An interesting theory is that this long-standing tradition is timed to coincide with the New Moon being in Capricorn. Apparently, this is a time highly suited to making inner, personal changes. If astrology is not your thing, this theory won’t float your boat.
Then there is the hybrid of these two camps. This group would say that the New Year is symbolic. Like freshly fallen snow, it is pure, unspoiled, and not yet christened by the neighbour’s dog.
Regardless of how we got there, a huge percentage of us make titanic resolutions that get crushed by the glacial harshness of day-to-day living. The sources I’ve read seem to agree that only one in five of us will actually keep them. Frankly, that’s a pretty crappy average. So what goes wrong?
The biggest problem, so the experts say, is that our resolutions are too vague. Saying “I resolve to be nicer,” sounds okay, but what does that actually look like? How will I know if I’m succeeding? There’s no measurable outcome and no real definition of the goal. From a project management perspective, it’s a big boat heading for a nasty chunk of ice.
Not far behind being vague is being ridiculously optimistic. Pie-in-the-sky dreams with no thought given to the steps to make them happen are ships that sink in dry-dock. I can resolve to earn a million dollars in the year ahead but without a plan of action, I probably won’t.
So how do we make resolutions we can keep? One thought is to “aim low,” so that it is nearly impossible to fail. Yeah, that’s not a very good option, but it would improve the chances of success.
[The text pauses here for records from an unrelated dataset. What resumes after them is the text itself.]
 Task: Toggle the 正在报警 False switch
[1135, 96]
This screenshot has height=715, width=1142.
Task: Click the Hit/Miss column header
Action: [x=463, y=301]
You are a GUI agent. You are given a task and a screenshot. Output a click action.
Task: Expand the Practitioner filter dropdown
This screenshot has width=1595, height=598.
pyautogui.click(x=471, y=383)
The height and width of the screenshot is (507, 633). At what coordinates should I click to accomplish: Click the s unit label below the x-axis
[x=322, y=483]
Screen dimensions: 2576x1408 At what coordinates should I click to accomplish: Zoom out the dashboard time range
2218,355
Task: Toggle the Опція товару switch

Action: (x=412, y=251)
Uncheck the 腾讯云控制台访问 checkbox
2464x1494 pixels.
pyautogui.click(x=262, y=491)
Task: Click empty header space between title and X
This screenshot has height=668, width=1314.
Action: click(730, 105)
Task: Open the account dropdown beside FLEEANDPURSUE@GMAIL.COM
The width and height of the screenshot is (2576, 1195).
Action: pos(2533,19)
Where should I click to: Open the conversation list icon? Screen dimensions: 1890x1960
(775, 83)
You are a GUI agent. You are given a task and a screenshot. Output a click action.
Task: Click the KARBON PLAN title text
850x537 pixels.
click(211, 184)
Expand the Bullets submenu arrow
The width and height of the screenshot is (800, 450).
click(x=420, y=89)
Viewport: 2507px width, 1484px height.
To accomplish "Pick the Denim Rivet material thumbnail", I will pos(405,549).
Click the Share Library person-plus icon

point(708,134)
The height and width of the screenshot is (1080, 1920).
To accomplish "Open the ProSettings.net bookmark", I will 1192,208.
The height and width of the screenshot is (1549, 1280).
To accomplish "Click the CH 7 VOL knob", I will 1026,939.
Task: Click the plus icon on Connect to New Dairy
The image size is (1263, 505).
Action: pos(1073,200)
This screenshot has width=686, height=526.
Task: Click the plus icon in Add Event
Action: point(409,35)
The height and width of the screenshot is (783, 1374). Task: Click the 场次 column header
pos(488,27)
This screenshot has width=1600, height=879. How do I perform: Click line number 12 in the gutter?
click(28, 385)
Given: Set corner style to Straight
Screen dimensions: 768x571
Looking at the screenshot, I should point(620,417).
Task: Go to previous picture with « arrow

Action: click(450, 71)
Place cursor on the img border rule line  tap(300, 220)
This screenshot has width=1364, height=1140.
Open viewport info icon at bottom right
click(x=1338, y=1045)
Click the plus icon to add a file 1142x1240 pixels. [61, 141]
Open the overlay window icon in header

A better option is to really think about what it is that you want to do in the coming year. Start with a realistic outcome, and work out how to make it happen. Success won’t come from the big things as often as it will come from persevering – putting one foot in front of the other.
Celebrate the little successes. It is easy to expect perfection in an instant, and then flog ourselves when we trip over our own humanity. That makes about as much sense as deciding to go to the store, and then quitting in a self-deprecating huff when we aren’t there in our first step out the front door.
I remember being told, “happy is the one who dreams dreams and is willing to pay the price to make them a reality.” Have an amazing 2012 everyone! Dream big! Then do the work to make those dreams happen.